I am trying to count the number of $(d_v,d_c)$ regular bipartite graphs. To be specific, let $n,m,d_v,d_c$ be positive integers such that $$n\times d_v=m\times d_c.$$ Then, what is the number of bipartite graphs $\mathcal{G}=(L\cup R, E)$, where $L$ is the set of left vertices, $R$ is the set of right vertices with the property that each left vertex has $d_v$ edges incident on it, and each right vertex has $d_c$ edges incident on it (allowing parallel edges, i.e., there can be more than one edge for a given pair of vertices)? Can one find a general expression for this?

This problem can be reformulated as a ball and bin problem in the following way: We have a total of $nd_v$ balls, of $n$ colors, with $d_v$ balls of each color. What is the number of ways of putting these balls in $m$ nonidentical bins so that each bin has exactly $d_c$ balls? Let me denote this number $\psi(n,d_v,d_c)$ A quick thought about this gives me the following bounds: $$\frac{(nd_v)!}{\left(d_v! \right)^n(d_c!)^m}\leq\psi(n,d_v,d_c)\leq \frac{(nd_v)!}{\left(d_v! \right)^n}.$$ Can one do better?

I think there must be some work that has addressed this problem but I have not been able to find anything. Any help would be appreciated.
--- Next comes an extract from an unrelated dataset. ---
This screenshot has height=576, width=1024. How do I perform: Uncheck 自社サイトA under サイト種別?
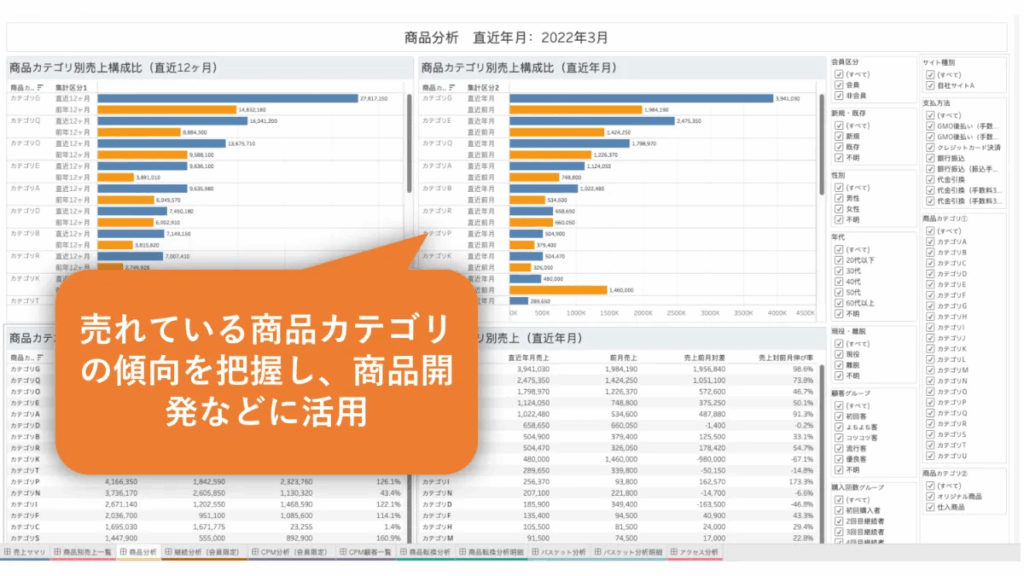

There is no useful exact formula except for tiny $d_v$ or $d_c$. The best asymptotic results appear in this paper of Canfield and McKay for dense matrices and this paper of Greenhill and McKay for sparse matrices. There is an unsolved gap between the two ranges. The first paper has a conjecture that probably holds for all values of the parameters.